(Stored records)
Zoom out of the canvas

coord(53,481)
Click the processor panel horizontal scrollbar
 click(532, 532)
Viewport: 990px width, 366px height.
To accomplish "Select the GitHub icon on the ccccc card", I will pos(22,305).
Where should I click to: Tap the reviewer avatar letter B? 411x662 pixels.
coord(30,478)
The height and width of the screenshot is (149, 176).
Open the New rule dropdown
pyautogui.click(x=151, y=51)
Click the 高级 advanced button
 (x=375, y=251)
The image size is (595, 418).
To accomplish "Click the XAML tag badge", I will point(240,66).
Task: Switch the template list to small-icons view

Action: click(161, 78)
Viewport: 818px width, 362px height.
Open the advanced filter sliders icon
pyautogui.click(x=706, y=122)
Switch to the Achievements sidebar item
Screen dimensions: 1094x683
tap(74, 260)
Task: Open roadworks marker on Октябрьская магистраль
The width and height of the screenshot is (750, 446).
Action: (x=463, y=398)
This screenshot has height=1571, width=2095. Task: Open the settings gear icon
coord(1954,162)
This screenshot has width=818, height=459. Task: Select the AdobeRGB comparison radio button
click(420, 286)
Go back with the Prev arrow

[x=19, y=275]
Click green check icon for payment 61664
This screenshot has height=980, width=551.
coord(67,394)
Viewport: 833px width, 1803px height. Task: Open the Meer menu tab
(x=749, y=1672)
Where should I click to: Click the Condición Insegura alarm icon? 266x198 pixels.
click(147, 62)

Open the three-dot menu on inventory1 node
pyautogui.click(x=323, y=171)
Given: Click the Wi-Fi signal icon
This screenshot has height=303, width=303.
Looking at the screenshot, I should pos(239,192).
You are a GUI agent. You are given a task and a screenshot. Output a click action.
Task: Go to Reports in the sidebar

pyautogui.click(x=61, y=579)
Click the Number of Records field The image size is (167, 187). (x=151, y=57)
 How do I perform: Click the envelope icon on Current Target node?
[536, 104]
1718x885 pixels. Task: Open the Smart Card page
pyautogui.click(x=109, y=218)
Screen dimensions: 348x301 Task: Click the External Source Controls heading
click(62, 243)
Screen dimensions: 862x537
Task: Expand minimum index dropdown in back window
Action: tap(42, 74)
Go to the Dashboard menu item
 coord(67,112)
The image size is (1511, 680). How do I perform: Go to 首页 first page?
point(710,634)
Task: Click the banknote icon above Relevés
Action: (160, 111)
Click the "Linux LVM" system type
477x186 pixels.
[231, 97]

## WHAT YOU SHOULD DO
Your answer must be a single number: the count of lines in the data that contain the string "will".

## WRITTEN REPLY
2